The Prime Minister of Rwanda, Anastase Murekezi presenting the government’s industrial activities to parliament on Monday unveiled textile development strategy as the government has committed itself to develop local textile firms and phase out second hand garments in the next three years.
To discourage consumption of imported products, the government has decided to increase taxes up to 100% on second hand products – especially garments and leather products – starting the next fiscal year until they get off the market.
However, discouraging importation must be accompanied by improving local textile industry for which the government is helping Rwanda’s textile firm (UTEXRWA) to produce more and better quality garments and grouping small tailors into firms.
He further added that they provided a particular space for textile firms at the Special Economic Zone and they are encouraging private sector to invest in textile industry.
The government will also encourage the production of raw materials such as silk to further reduce Rwanda’s trade deficit which widened by 12.7% in January and February.
A statement from the central bank shows that the country’s trade deficit widened to $297.2 million (about Rwf232.4 billion) largely due to an increase in formal imports that rose by about 7.2%, as well as a 9.7% decrease in the value of Rwanda’s exports.
PM Murekezi said that they want to increase threads production from 10 tonnes in 2015 to over 600 tonnes in the next three years. They are also mobilizing Rwandans to love locally made products through the ‘Made in Rwanda’ campaign,”

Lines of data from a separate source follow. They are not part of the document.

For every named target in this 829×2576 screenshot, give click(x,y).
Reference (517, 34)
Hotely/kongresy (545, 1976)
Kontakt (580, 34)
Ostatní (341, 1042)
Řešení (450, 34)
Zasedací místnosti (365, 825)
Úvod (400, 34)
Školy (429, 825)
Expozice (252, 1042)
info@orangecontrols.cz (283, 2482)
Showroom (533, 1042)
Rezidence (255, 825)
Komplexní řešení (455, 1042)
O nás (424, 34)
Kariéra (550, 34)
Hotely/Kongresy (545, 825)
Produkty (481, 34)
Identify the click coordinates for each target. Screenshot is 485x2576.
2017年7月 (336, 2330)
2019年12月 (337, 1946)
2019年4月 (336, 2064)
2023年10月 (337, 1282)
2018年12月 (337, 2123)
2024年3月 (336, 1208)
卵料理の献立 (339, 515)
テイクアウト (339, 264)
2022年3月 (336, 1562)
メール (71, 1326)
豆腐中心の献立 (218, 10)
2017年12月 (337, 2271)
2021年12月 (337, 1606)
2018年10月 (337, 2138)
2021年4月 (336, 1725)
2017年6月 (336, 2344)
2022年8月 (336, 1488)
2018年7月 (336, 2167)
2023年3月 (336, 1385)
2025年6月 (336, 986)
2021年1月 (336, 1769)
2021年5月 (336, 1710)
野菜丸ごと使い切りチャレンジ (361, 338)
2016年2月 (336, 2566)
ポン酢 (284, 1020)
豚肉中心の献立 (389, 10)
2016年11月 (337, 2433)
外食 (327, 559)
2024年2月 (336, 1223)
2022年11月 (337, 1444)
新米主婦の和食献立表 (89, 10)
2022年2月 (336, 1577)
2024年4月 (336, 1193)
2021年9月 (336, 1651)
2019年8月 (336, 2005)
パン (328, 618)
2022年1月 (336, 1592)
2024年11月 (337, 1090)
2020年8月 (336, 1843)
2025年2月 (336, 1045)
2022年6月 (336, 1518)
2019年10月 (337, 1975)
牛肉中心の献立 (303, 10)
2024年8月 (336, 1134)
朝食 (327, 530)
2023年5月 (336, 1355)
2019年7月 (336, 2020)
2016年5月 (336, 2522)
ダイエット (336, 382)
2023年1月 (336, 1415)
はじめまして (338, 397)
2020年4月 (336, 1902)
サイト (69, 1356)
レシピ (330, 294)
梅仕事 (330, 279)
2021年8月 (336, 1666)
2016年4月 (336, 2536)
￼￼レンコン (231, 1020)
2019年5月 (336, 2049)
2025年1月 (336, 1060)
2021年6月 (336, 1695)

There are at least 900 firms in the country with the dominance of the small ones at 77 %. Big and medium firms represent 9% and 14% respectively. Challenges facing local industries in general include heavy costs of water and electricity which is also insufficient.
The industrial sector grew by 7% annually from 2010 to 2015, while Rwanda’s exports increased from $544 million to $1.1 billion in the same period. It increased by 18% annually on average.